- **Input for this task**
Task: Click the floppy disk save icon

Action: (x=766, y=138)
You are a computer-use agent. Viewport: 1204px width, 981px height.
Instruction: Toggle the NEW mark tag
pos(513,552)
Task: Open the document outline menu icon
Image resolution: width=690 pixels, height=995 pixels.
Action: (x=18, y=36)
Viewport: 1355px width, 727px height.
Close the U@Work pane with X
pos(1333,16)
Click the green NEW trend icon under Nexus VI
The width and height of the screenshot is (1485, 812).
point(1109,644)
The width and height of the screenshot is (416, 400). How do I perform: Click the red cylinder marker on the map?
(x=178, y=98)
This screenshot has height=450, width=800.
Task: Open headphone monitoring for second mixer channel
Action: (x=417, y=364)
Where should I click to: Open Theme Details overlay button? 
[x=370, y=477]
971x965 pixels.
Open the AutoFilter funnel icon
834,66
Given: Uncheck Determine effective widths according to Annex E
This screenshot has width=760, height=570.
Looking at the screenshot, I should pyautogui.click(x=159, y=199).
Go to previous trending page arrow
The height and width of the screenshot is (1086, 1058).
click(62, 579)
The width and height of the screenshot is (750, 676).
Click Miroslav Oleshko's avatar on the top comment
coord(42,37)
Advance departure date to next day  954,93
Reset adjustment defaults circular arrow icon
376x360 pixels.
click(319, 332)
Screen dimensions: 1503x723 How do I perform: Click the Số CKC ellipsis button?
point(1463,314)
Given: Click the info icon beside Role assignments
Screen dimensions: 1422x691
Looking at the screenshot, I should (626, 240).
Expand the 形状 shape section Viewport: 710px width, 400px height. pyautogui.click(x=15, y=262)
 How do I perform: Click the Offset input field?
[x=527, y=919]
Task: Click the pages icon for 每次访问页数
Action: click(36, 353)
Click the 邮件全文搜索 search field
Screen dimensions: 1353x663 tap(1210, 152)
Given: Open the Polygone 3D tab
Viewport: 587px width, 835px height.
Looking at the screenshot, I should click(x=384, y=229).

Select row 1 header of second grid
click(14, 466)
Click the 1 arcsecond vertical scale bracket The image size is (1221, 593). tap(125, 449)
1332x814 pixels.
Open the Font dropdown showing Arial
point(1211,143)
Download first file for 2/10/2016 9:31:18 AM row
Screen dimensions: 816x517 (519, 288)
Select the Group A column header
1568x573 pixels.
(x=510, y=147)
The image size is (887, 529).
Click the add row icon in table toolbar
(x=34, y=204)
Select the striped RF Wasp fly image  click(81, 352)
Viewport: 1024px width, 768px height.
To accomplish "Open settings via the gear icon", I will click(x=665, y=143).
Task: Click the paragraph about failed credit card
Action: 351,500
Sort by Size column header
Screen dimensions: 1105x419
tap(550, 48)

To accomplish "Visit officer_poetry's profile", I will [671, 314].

- **Work instruction**
Every entry above, from first to last, should be repeated exactly.

- **Solution**
Task: Click the floppy disk save icon

Action: (x=766, y=138)
You are a computer-use agent. Viewport: 1204px width, 981px height.
Instruction: Toggle the NEW mark tag
pos(513,552)
Task: Open the document outline menu icon
Image resolution: width=690 pixels, height=995 pixels.
Action: (x=18, y=36)
Viewport: 1355px width, 727px height.
Close the U@Work pane with X
pos(1333,16)
Click the green NEW trend icon under Nexus VI
The width and height of the screenshot is (1485, 812).
point(1109,644)
The width and height of the screenshot is (416, 400). How do I perform: Click the red cylinder marker on the map?
(x=178, y=98)
This screenshot has height=450, width=800.
Task: Open headphone monitoring for second mixer channel
Action: (x=417, y=364)
Where should I click to: Open Theme Details overlay button? 
[x=370, y=477]
971x965 pixels.
Open the AutoFilter funnel icon
834,66
Given: Uncheck Determine effective widths according to Annex E
This screenshot has width=760, height=570.
Looking at the screenshot, I should pyautogui.click(x=159, y=199).
Go to previous trending page arrow
The height and width of the screenshot is (1086, 1058).
click(62, 579)
The width and height of the screenshot is (750, 676).
Click Miroslav Oleshko's avatar on the top comment
coord(42,37)
Advance departure date to next day  954,93
Reset adjustment defaults circular arrow icon
376x360 pixels.
click(319, 332)
Screen dimensions: 1503x723 How do I perform: Click the Số CKC ellipsis button?
point(1463,314)
Given: Click the info icon beside Role assignments
Screen dimensions: 1422x691
Looking at the screenshot, I should (626, 240).
Expand the 形状 shape section Viewport: 710px width, 400px height. pyautogui.click(x=15, y=262)
 How do I perform: Click the Offset input field?
[x=527, y=919]
Task: Click the pages icon for 每次访问页数
Action: click(36, 353)
Click the 邮件全文搜索 search field
Screen dimensions: 1353x663 tap(1210, 152)
Given: Open the Polygone 3D tab
Viewport: 587px width, 835px height.
Looking at the screenshot, I should click(x=384, y=229).

Select row 1 header of second grid
click(14, 466)
Click the 1 arcsecond vertical scale bracket The image size is (1221, 593). tap(125, 449)
1332x814 pixels.
Open the Font dropdown showing Arial
point(1211,143)
Download first file for 2/10/2016 9:31:18 AM row
Screen dimensions: 816x517 (519, 288)
Select the Group A column header
1568x573 pixels.
(x=510, y=147)
The image size is (887, 529).
Click the add row icon in table toolbar
(x=34, y=204)
Select the striped RF Wasp fly image  click(81, 352)
Viewport: 1024px width, 768px height.
To accomplish "Open settings via the gear icon", I will click(x=665, y=143).
Task: Click the paragraph about failed credit card
Action: 351,500
Sort by Size column header
Screen dimensions: 1105x419
tap(550, 48)

To accomplish "Visit officer_poetry's profile", I will [671, 314].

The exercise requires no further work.